Each entry here needs to be given again exactly.

===

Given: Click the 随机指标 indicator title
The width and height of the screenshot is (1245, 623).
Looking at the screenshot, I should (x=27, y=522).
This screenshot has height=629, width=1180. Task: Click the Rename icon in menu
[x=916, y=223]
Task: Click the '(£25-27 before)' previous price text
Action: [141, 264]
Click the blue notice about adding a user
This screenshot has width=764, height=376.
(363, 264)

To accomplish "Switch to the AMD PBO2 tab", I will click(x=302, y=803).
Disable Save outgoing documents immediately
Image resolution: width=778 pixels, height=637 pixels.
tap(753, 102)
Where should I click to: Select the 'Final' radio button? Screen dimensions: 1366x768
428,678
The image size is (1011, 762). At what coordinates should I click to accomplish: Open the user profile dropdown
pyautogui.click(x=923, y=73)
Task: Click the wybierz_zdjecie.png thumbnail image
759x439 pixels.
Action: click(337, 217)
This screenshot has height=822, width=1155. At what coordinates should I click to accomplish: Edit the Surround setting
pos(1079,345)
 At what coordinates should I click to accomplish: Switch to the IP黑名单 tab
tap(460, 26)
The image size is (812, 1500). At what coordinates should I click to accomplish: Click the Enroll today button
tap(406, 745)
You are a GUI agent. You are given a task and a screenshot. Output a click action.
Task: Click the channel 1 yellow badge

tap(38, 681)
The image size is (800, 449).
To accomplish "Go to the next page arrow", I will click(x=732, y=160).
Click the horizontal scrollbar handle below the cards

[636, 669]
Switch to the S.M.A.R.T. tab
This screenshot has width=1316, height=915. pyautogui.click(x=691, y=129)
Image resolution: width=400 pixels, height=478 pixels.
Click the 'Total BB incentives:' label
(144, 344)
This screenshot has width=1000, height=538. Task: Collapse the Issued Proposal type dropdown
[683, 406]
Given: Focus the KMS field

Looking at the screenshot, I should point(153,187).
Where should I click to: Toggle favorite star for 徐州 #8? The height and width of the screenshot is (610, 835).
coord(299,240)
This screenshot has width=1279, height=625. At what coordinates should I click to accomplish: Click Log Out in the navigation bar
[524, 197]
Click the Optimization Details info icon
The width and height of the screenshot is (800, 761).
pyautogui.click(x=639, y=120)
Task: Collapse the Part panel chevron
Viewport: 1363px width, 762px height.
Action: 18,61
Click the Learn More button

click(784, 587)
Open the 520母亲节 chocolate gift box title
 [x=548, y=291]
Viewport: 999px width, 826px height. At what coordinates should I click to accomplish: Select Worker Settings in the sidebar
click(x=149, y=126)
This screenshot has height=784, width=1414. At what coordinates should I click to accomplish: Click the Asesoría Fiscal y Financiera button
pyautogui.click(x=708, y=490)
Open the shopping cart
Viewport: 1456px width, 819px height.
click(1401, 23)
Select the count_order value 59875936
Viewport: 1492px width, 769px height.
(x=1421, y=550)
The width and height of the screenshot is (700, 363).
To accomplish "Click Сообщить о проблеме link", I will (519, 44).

===

• _WORKED SOLUTION_:
Given: Click the 随机指标 indicator title
The width and height of the screenshot is (1245, 623).
Looking at the screenshot, I should (x=27, y=522).
This screenshot has height=629, width=1180. Task: Click the Rename icon in menu
[x=916, y=223]
Task: Click the '(£25-27 before)' previous price text
Action: [141, 264]
Click the blue notice about adding a user
This screenshot has width=764, height=376.
(363, 264)

To accomplish "Switch to the AMD PBO2 tab", I will click(x=302, y=803).
Disable Save outgoing documents immediately
Image resolution: width=778 pixels, height=637 pixels.
tap(753, 102)
Where should I click to: Select the 'Final' radio button? Screen dimensions: 1366x768
428,678
The image size is (1011, 762). At what coordinates should I click to accomplish: Open the user profile dropdown
pyautogui.click(x=923, y=73)
Task: Click the wybierz_zdjecie.png thumbnail image
759x439 pixels.
Action: click(337, 217)
This screenshot has height=822, width=1155. At what coordinates should I click to accomplish: Edit the Surround setting
pos(1079,345)
 At what coordinates should I click to accomplish: Switch to the IP黑名单 tab
tap(460, 26)
The image size is (812, 1500). At what coordinates should I click to accomplish: Click the Enroll today button
tap(406, 745)
You are a GUI agent. You are given a task and a screenshot. Output a click action.
Task: Click the channel 1 yellow badge

tap(38, 681)
The image size is (800, 449).
To accomplish "Go to the next page arrow", I will click(x=732, y=160).
Click the horizontal scrollbar handle below the cards

[636, 669]
Switch to the S.M.A.R.T. tab
This screenshot has width=1316, height=915. pyautogui.click(x=691, y=129)
Image resolution: width=400 pixels, height=478 pixels.
Click the 'Total BB incentives:' label
(144, 344)
This screenshot has width=1000, height=538. Task: Collapse the Issued Proposal type dropdown
[683, 406]
Given: Focus the KMS field

Looking at the screenshot, I should point(153,187).
Where should I click to: Toggle favorite star for 徐州 #8? The height and width of the screenshot is (610, 835).
coord(299,240)
This screenshot has width=1279, height=625. At what coordinates should I click to accomplish: Click Log Out in the navigation bar
[524, 197]
Click the Optimization Details info icon
The width and height of the screenshot is (800, 761).
pyautogui.click(x=639, y=120)
Task: Collapse the Part panel chevron
Viewport: 1363px width, 762px height.
Action: 18,61
Click the Learn More button

click(784, 587)
Open the 520母亲节 chocolate gift box title
 [x=548, y=291]
Viewport: 999px width, 826px height. At what coordinates should I click to accomplish: Select Worker Settings in the sidebar
click(x=149, y=126)
This screenshot has height=784, width=1414. At what coordinates should I click to accomplish: Click the Asesoría Fiscal y Financiera button
pyautogui.click(x=708, y=490)
Open the shopping cart
Viewport: 1456px width, 819px height.
click(1401, 23)
Select the count_order value 59875936
Viewport: 1492px width, 769px height.
(x=1421, y=550)
The width and height of the screenshot is (700, 363).
To accomplish "Click Сообщить о проблеме link", I will (519, 44).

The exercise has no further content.